İslam dünyası, çok geçmişten beri zeytini bilir. Hatta Kur’an’da
birçok yararlı ağaç ve meyve arasında sık sık zeytine ve zeytinden elde edilen
yağa gönderme yapılır.
Osmanlı İmparatorluğu, zeytinyağı üretim ve tüketiminde tarihin
derinliklerine giden bir mirası devralmış ve sürdürmüştür. Öyle ki Osmanlı
egemenliğinde bulunan Kuzey Afrika, Doğu Akdeniz ve adalarda zengin bir
zeytincilik kültürü varlığını sürdürmüştür. Zeytin ve zeytinyağının üretimi,
vergilendirilmesi ve pazarlanması belirli kurallara bağlanmış ve bu kurallar
kanunnamelerde açıklanmıştır. Adalarda ve Ege bölgesinde üretilen zeytinyağının
büyük ölçüde İstanbul’a tahsis edilmesi, başkentin gereksiniminin
karşılanmasına yönelik önlem olarak görülmektedir. Adalar içinde Midilli, bu
bağlamda önemli bir merkezdi.
Osmanlı döneminde zeytinyağının büyük bölümü aydınlatma için
kandillerde; yemeklerde ise zeytinyağı yerine tereyağı veya sadeyağın ağırlıklı
olarak kullanıldığı bilinmektedir. Zeytinyağının aydınlatma için kandillerde
kullanılmasının yanı sıra; sabun imali, ilaç yapımı, saray atlarının
koşumlarının yağlanması, tersanenin ihtiyacının karşılanması ve makinelerin
yağlanması gibi farklı alanlarda kullanıldığı bilinmektedir. Öyle ki 17. yüzyıl
saray ziyafetlerinde sadece balık çorbası ve balık[3]

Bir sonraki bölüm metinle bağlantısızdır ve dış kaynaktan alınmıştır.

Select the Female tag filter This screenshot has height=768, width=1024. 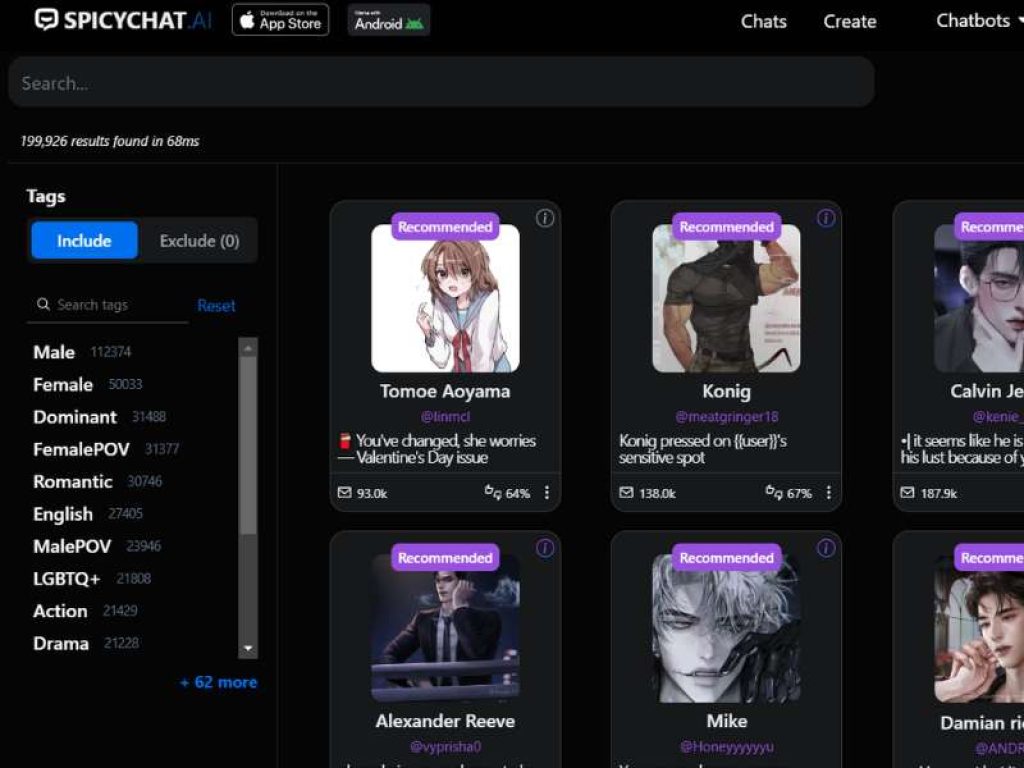coord(63,385)
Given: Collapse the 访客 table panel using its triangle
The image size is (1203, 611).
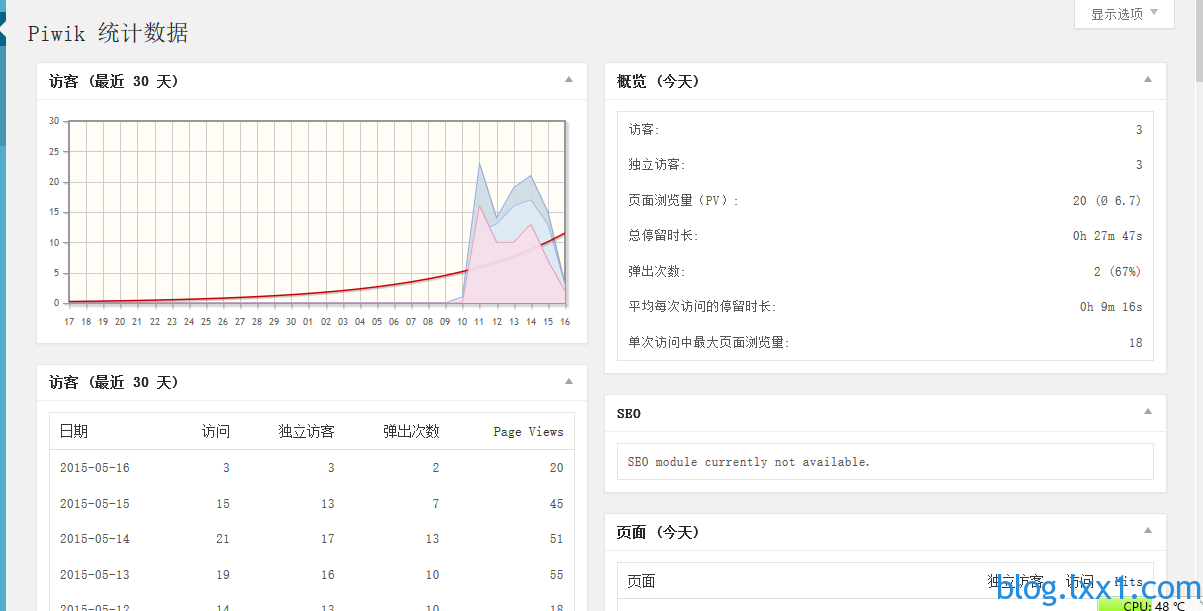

için kullanıldığı kaydedilmiştir. Ancak, imaret tesislerine alınan
zeytinyağının yalnız aydınlatmak için değil aynı zamanda mutfakta da
tüketildiği görülmektedir. 17. yüzyılın ünlü gezginlerinden Corneil le Brun,
İstanbul sakinlerinin, daha doğrusu Türklerin etlerini ve ekmeklerini
tatlandırmak için zeytinyağını kullandıklarına şu şekilde dikkat çekmektedir:
“Türkler
etlerini tatlandırmak için de çoğu kez zeytinyağı tüketmektedirler. Biraz tuzla
birlikte, tereyağı yerine ekmeğin üstüne sürerek de yenilmektedir. Eğer
zeytinyağına biraz limon, ya da sirke ve karabiberle tuz katılıp birlikte
karıştırılırsa kimi balık türleriyle iyi giden bir sos elde edilmektedir.”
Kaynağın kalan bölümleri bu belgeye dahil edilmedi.